Deep-learning tutorial

In this tutorial, we'll see how we can write our own deep learning model training script with EDS-NLP. We will implement a script to train a named-entity recognition (NER) model.

If you do not care about the details and just want to train a model, we suggest you to use the training API and move on to the next tutorial.

Hardware requirements

Training a modern deep learning model requires a lot of computational resources. We recommend using a machine with a GPU, ideally with at least 16GB of VRAM. If you don't have access to a GPU, you can use a cloud service like Google Colab, Kaggle, Paperspace or Vast.ai.

Under the hood, EDS-NLP uses PyTorch to train deep-learning models. EDS-NLP acts as a sidekick to PyTorch, providing a set of tools to perform preprocessing, composition and evaluation. The trainable TorchComponents are actually PyTorch modules with a few extra methods to handle the feature preprocessing and postprocessing.

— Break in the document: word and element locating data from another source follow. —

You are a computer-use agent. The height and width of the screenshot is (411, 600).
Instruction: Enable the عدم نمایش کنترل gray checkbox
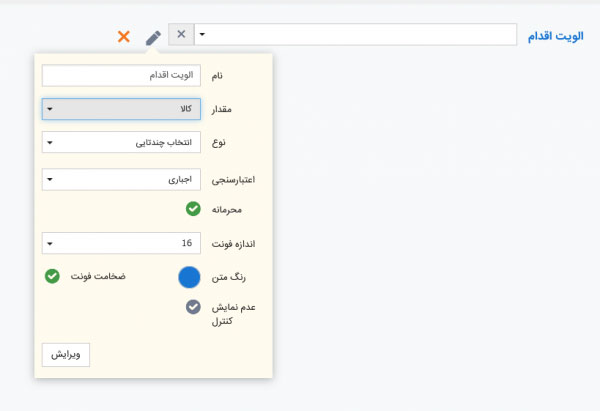tap(193, 308)
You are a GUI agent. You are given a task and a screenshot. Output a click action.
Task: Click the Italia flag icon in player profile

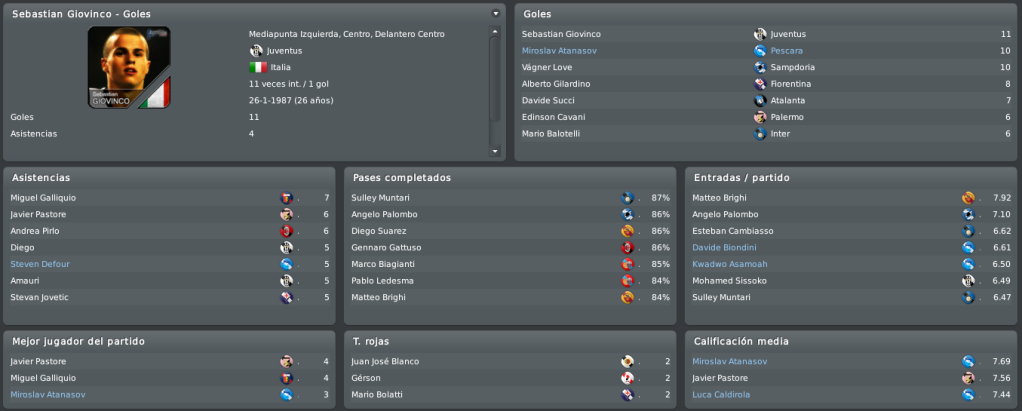click(258, 67)
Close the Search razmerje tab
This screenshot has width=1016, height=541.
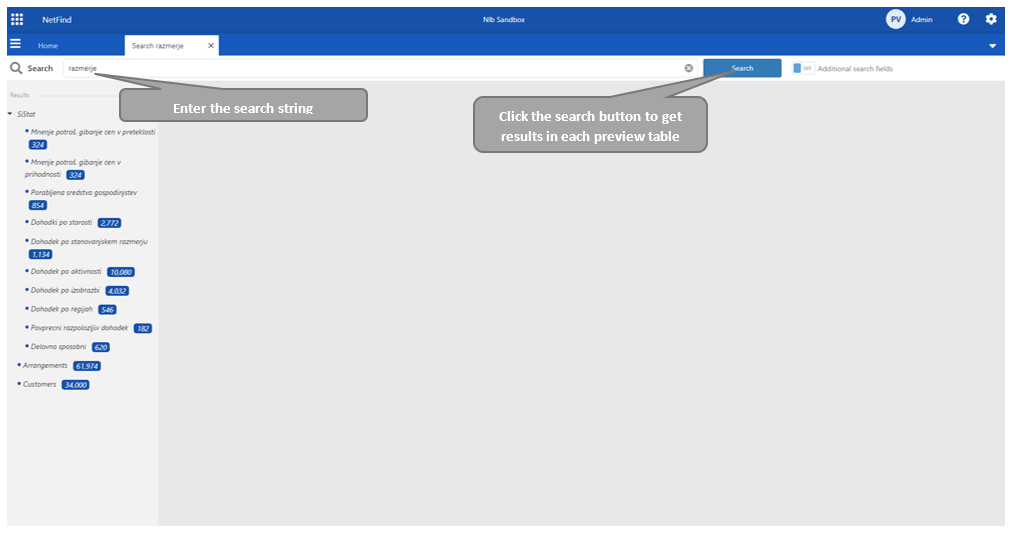(x=211, y=46)
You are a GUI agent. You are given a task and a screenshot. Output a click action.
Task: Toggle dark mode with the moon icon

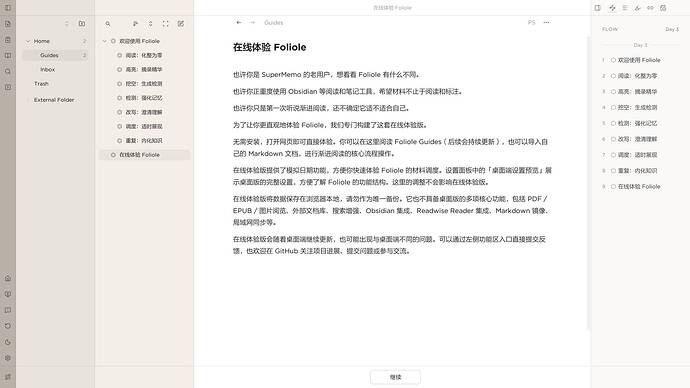tap(8, 342)
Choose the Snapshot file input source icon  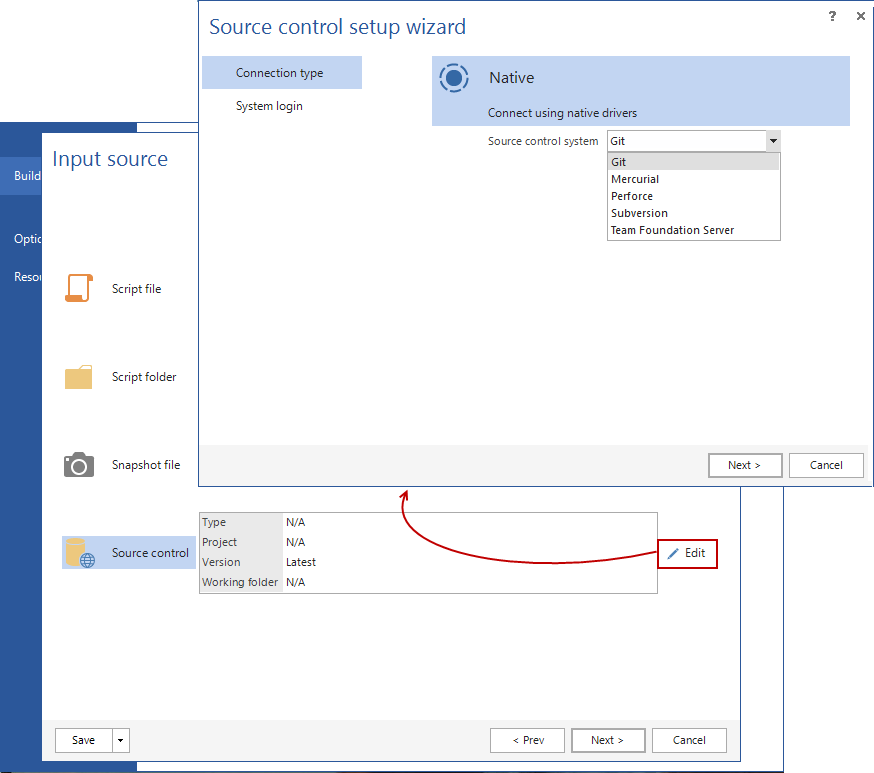click(x=79, y=464)
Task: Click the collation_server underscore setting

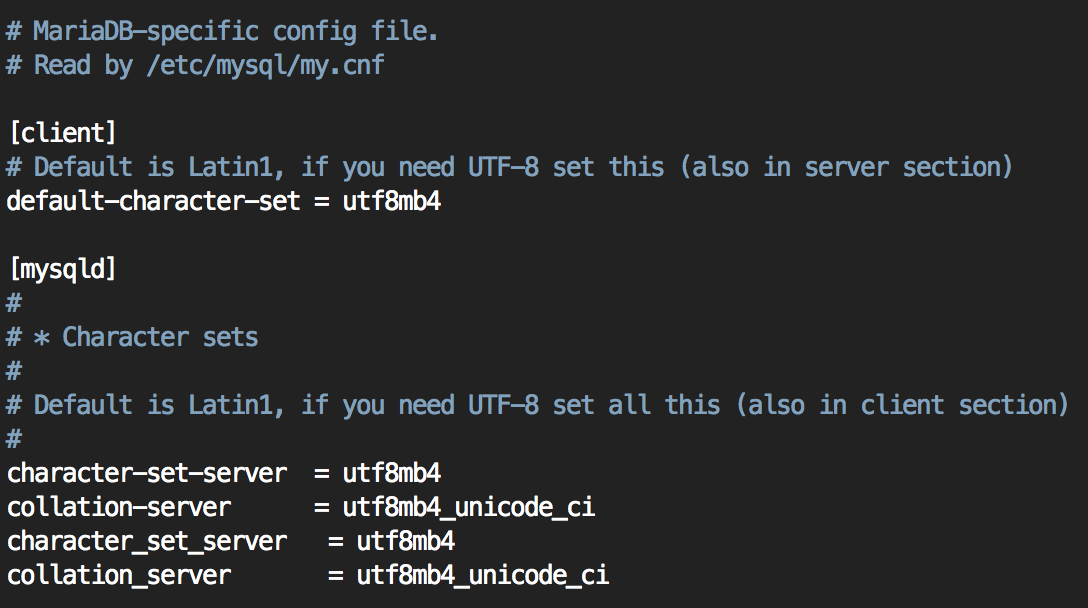Action: [x=119, y=575]
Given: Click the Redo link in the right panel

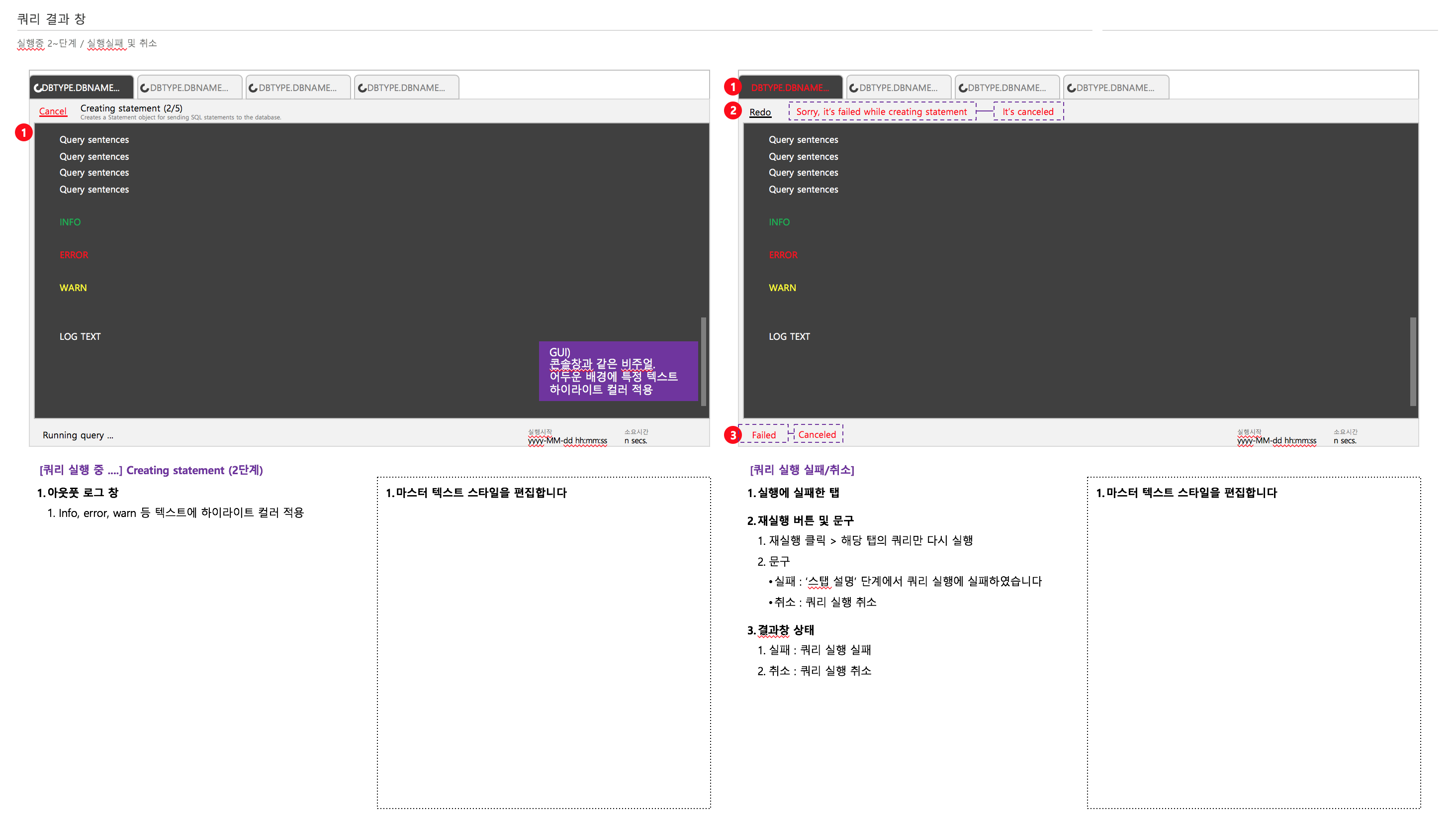Looking at the screenshot, I should point(760,112).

Therefore, EDS-NLP is fully compatible with the PyTorch ecosystem.

Step-by-step walkthrough

Training a supervised deep-learning model consists in feeding batches of annotated samples taken from a training corpus to a model and optimizing its parameters of the model to decrease its prediction error. The process of training a pipeline with EDS-NLP is structured as follows:

1. Defining the model

We first start by seeding the random states and instantiating a new trainable pipeline composed of trainable pipes. The model described here computes text embeddings with a pre-trained transformer followed by a CNN, and performs the NER prediction task using a Conditional Random Field (CRF) token classifier.

import edsnlp, edsnlp.pipes as eds
from confit.utils.random import set_seed

set_seed(42)

nlp = edsnlp.blank("eds")
nlp.add_pipe(
    eds.ner_crf(  We use the eds.ner_crf NER task module, which classifies word embeddings into NER labels (BIOUL scheme) using a CRF.

        mode="joint",  Each component of the pipeline can be configured with a dictionary, using the parameter described in the component's page.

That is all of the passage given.